- _PAGE EXTRACT_:
####################

During the last twenty years the German system of State insurance has been so often and so very greatly extended that its yearly cash cost exceeds at present 50,000,000l. per year, a sum almost as large as that expended on the German Army and Navy combined. That gigantic yearly expenditure acts as a severe tax upon industry. According to Steller's Erhöhung der Gestehungs

kosten der Deutschen Industrien durch die sozialen Lasten the burden of State insurance per worker has increased in the case of the Köln-Nippes Cable Works from M.24.50 per head in 1900 to M.40.45 per head in 1910. In the Westphälische Drahtindustrie, Hamm, it has increased from M.23.72 per head in 1900 to M.44.87 per head in 1910. In the mine Gutehoffnung, Oberhausen, it has increased from M.41.75 per head in 1898 to M.91.89 per head in 1910. Germany's social policy is apparently beginning to have a restricting effect upon industry, and complaints about its burden are becoming loud and general.

####################

Rows from a data source:
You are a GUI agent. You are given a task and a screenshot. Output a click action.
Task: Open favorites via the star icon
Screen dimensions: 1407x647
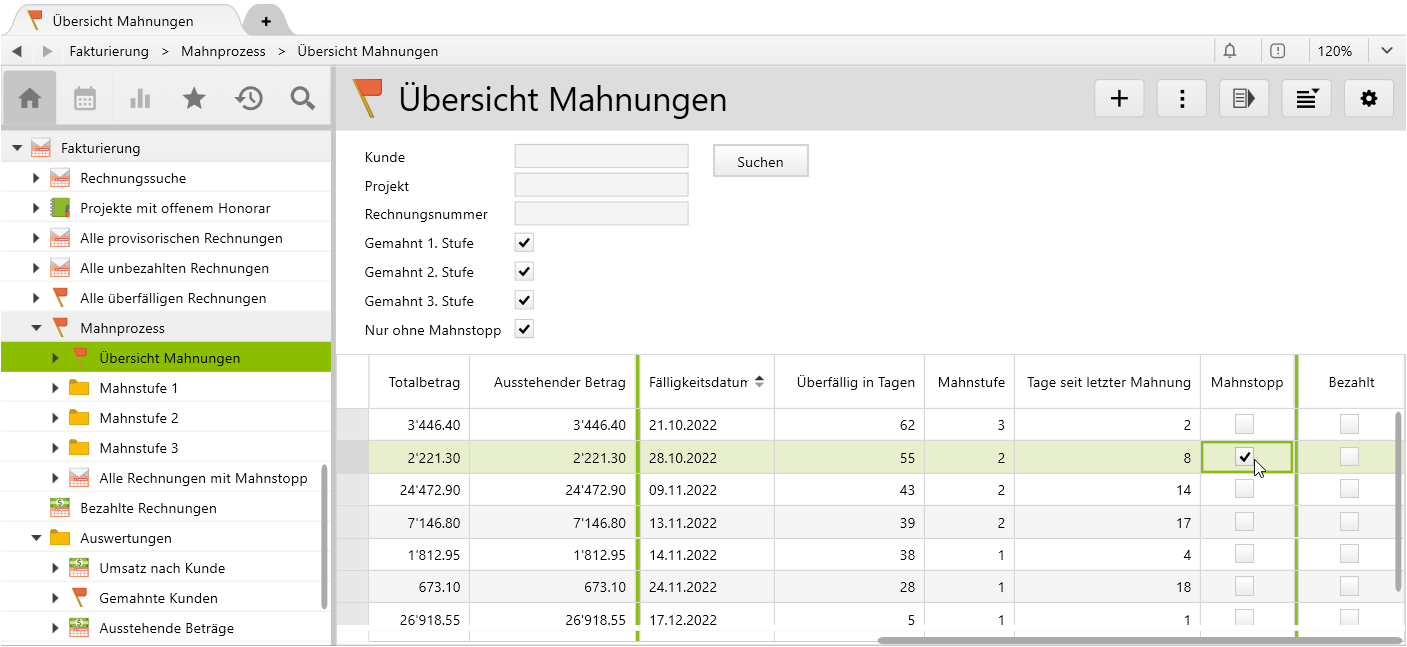click(193, 97)
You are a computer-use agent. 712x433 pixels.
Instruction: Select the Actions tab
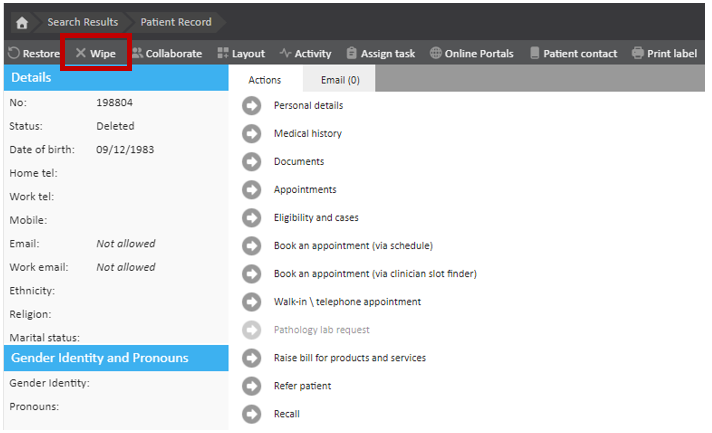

####################

- _AIM OF THE EXERCISE_: Quote the passage on German State insurance, beginning at the words "kosten der Deutschen" and stopping after "loud and general.".

- _THE OUTPUT_:
kosten der Deutschen Industrien durch die sozialen Lasten the burden of State insurance per worker has increased in the case of the Köln-Nippes Cable Works from M.24.50 per head in 1900 to M.40.45 per head in 1910. In the Westphälische Drahtindustrie, Hamm, it has increased from M.23.72 per head in 1900 to M.44.87 per head in 1910. In the mine Gutehoffnung, Oberhausen, it has increased from M.41.75 per head in 1898 to M.91.89 per head in 1910. Germany's social policy is apparently beginning to have a restricting effect upon industry, and complaints about its burden are becoming loud and general.